What are your core values? We believe that all individuals have tremendous value and the same basic rights, regardless of disability status. For a full listing of our Code of Ethics, click here.
How do you know if you have been successful? Our greatest evidence of success is the many people who are now able to live in our community. In 1965 there were over 20,000 Michigan residents in state psychiatric hospitals; now there are fewer than 1,000. CCMH has nine group homes, and some of our residents were moved from Newberry Regional Hospital over 30 years ago. They enjoy freedoms not available in a state institution such as planning their day and spending time outdoors. We have community-based programs that help people find and maintain housing and employment, thus avoiding many psychiatric hospitalizations by giving an elevated level of support. Not only do our residential and community-based programs offer people the chance to realize their full potential, but they are also much more cost-effective than institutional care.
In addition, our outpatient services collect data on effectiveness, and our Quality Improvement Committee regularly reviews program outcome measures.

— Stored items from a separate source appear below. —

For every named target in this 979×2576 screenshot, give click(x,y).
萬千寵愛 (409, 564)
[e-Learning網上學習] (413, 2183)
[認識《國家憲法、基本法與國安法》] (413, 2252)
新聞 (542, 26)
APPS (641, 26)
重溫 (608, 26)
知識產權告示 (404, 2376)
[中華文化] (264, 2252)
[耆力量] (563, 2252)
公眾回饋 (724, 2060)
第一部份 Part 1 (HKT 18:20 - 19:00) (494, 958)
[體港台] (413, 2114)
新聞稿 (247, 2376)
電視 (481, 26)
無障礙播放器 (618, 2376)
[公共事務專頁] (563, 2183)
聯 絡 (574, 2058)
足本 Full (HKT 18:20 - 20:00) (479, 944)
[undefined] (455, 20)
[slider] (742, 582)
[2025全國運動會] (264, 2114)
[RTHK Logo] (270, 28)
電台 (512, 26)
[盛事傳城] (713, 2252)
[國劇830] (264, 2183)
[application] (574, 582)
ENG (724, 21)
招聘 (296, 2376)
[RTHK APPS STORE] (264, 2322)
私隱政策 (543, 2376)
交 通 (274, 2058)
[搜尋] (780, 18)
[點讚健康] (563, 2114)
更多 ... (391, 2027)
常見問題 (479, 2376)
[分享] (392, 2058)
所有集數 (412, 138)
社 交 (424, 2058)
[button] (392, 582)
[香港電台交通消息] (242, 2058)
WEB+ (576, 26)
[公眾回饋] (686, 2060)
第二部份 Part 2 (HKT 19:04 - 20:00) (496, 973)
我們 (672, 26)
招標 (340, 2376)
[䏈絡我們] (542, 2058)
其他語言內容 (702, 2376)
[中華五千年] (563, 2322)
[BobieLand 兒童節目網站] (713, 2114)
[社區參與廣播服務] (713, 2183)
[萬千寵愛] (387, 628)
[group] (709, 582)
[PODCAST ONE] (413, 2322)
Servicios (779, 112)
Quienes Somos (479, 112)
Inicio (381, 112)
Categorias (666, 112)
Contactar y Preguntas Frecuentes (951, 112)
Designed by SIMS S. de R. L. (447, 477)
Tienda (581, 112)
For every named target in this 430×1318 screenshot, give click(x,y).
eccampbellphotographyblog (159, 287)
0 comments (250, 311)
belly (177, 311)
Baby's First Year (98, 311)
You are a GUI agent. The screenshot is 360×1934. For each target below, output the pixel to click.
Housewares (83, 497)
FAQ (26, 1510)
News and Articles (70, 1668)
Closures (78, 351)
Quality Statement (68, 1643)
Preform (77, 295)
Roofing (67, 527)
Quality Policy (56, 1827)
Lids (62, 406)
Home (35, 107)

We send out over 1,000 Consumer Satisfaction surveys each year and publish them here. We are never going to reach a state of perfection, but that does not keep us from trying!
How does CCMH support the community? In addition to the support we provide to our priority population through Outpatient, Community-Based and Residential programs, we offer training to the community on how to help someone experiencing a mental health crisis. To date we have trained over 300 people in Mental Health First Aide, including parents, providers, law enforcement, EMTs, medical community, school counselors, and human service providers. We also provide training to schools on the effects of trauma and frequently write newspaper articles on mental health-related topics. This year we plan to share consumer stories with the community to show that recovery from mental illness is possible and to encourage people to take the first step of asking for help.